**EXERCISE MATERIAL**
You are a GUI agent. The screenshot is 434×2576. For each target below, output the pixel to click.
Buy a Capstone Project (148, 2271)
---
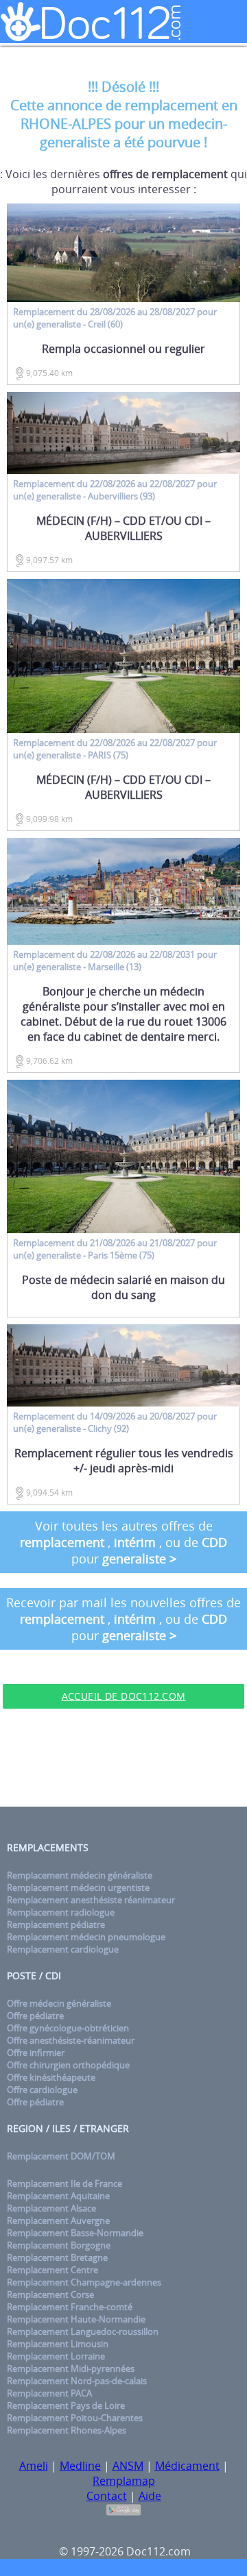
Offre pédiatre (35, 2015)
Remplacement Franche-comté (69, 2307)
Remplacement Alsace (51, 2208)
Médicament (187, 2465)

**WORK INSTRUCTION**
Every line above that holds "Remplacement" should be tallied; answer with the total alone.

**RESULT**
2